Yi N, Fang M, Di W, Xia Z, Wang T, and Wang Q

Subjects

Aerosols, Ethanolamine, Solvents, Amines, Carbon Dioxide analysis

Abstract

Amine emissions from a post-combustion CO 2 capture process can lead to solvent loss and serious environmental issues. The emission characteristics of amine mixtures and influencing factors are seldom reported. This work comprehensively investigated emissions of AMP (2-amino-2-methyl-1-propanol)/MEA (monoethanolamine) from a 3.6 Nm 3 /h flue gas CO 2 capture platform. The condensation nuclei in flue gas dominated the generation of amine aerosols and resulted in a heavy total amine loss of over 1400 mg/Nm 3 , which is equivalent to 5.88 kg/t CO 2 captured under the high nuclei concentration scenario. Inside the absorber, a higher CO 2 concentration and lower lean solvent CO 2 loading can significantly promote the growth of aerosols due to the intensive reaction of CO 2 absorption.
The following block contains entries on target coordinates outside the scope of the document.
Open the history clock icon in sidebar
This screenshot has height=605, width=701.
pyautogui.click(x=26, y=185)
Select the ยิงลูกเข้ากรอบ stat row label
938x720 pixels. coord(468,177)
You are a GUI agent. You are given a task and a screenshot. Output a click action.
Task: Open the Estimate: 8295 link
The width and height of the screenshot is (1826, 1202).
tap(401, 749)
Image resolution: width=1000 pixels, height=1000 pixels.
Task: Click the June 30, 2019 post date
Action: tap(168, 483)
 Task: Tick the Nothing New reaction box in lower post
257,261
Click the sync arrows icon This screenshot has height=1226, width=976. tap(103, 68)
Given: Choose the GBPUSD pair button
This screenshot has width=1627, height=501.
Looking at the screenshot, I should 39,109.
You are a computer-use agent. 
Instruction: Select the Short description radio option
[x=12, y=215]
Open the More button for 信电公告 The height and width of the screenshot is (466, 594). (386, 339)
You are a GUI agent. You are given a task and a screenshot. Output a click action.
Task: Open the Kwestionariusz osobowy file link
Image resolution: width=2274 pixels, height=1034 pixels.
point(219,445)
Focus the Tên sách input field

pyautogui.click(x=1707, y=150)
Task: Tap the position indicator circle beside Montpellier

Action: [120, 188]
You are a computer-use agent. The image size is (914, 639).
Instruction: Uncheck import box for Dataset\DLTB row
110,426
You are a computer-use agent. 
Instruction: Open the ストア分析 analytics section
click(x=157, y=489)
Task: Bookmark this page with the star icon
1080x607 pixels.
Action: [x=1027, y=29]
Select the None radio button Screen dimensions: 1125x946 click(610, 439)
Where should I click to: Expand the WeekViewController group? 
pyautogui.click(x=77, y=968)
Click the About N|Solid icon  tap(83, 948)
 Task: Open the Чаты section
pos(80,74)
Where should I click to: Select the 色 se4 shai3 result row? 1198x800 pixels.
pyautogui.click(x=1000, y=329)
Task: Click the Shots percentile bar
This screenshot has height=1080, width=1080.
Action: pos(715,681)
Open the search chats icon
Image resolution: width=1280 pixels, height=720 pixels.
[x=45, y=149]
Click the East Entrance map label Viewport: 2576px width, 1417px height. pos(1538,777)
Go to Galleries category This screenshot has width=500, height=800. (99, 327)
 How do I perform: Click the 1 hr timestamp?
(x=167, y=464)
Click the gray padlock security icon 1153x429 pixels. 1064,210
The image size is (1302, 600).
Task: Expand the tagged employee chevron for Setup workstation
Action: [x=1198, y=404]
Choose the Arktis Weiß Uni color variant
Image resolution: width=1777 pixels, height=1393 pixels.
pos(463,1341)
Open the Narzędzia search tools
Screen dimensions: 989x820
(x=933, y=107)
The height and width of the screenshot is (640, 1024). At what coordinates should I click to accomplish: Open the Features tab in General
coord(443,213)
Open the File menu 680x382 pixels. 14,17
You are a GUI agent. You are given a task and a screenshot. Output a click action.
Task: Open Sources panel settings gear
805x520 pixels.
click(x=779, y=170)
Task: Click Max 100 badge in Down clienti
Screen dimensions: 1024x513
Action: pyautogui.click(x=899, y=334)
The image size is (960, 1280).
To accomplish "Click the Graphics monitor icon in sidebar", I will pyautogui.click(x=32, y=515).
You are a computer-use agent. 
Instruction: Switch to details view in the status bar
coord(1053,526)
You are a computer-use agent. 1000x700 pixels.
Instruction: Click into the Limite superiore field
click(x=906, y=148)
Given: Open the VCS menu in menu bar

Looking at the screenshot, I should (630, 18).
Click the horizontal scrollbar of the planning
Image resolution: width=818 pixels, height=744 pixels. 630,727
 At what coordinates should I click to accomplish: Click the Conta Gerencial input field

The maximum amine emissions were observed at 8-12 vol % CO 2 . The flue gas temperature and liquid/gas ratio had insignificant effects on aerosol emissions, while amine emissions after the absorber increased 340-500% as the lean solvent temperature increased from 30 to 50 °C. A synergistic control strategy of nuclei pretreatment, operating optimization, and water scrubbing can effectively reduce amine emissions to 4.0 mg/Nm 3 MEA and 8.3 mg/Nm 3 AMP.

Published

2021